Gesagt, getan es sah schon ziemlich seltsam aus wie die drei sich in den Schrank quetschten, der obwohl ziemlich groß, für zwei blonde Mädchen und einem grünen Monster doch etwas eng war. Nachdem sie die Türen von innen notdürftig zugezogen hatten, hob ein Schieben und Drängeln an und jeder beschwerte sich bei dem Andere, dass er zuviel Platz wegnahm. Es kam wie es kommen musste, mit lautem Holterdipolter stürzte die Bande wieder aus dem Schrank und…
war nicht mehr im Zimmer der Mädchen. Ängstlich aber auch neugierig sahen die Kinder sich um. „Also die Einrichtung ist schon anders, aber es ist eindeutig ein Kinderzimmer.“ lächelte Lucie und wies auf sonderbare Gegenstände die wild im Zimmer und auf dem Boden verteilt lagen. Man sollte eben bedenken, dass Monsterkinder wahrscheinlich mit ganz anderen Dingen spielen als Menschenkinder, doch waren die Unterschiede nicht mehr wichtig, als das kleine Monster anfing zu erklären was wofür gebraucht wurde. Bald war ein angeregtes Spiel im Gange. Irgendwann jedoch fiel den Mädchen wieder ein, dass sie auch wieder nach Hause wollten, nun hieß es also ausprobieren ob der Weg zurück genauso einfach war wie der Hinweg. Es gab nur eine Art dies heraus zu finden, alle mussten wieder mit anpacken und helfen das Zimmer in Ordnung zu bringen. Nadja und Lucie war es schon etwas unheimlich, als sie sich wieder in den Schrank setzten und ihr neuer Freund die Türe von außen zudrückte.

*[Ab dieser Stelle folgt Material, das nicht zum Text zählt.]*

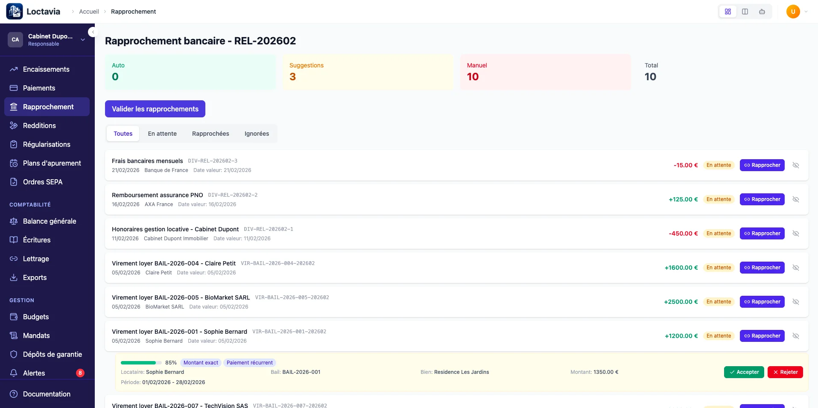Hide the Claire Petit rent transfer row
The width and height of the screenshot is (818, 408).
(x=796, y=268)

„Woran merken wir denn, dass wir wieder zu Hause sind?“ wollte Nadja wissen. „Keine Ahnung“, erwiderte Lucie “wir werden sehen.“
Auf einmal wurden die beiden durch helles Licht geblendet als die Schranktür aufgerissen wurde. „Könnt ihr mir mal erklären, was ihr hier im Schrank macht?“ fragte eine ziemlich verdutzte Mutter ihre zwei Töchter. „Ich wollte euch gerade beim aufräumen helfen aber wie ich sehe ward ihr auch alleine ziemlich fleißig!“
Sie runzelte kurz die Stirn, schüttelte den Kopf und wunderte sich über ihre Kinder die kichernd und lachend aus dem Schrank purzelten. „ Aber Mama, uns hat doch das Kinderzimmeraufräummonster geholfen, kennst du das denn nicht?“
„Kinder, eure Fantasie möchte ich haben, vielleicht würde ich dann auch lieber aufräumen.“ stöhnte die Mutter, die einen Packen frischer Wäsche im Schrank verteilte. Mit ganz ernsten Gesichtern aber blitzenden Augen erklärten die Mädchen: „Ganz einfach Mama, du darfst nichts mehr tun und musst dich in den Schrank setzen.“
Bei der Vorstellung fingen alle drei an zu lachen und Mutter kitzelte ihre Mädchen durch.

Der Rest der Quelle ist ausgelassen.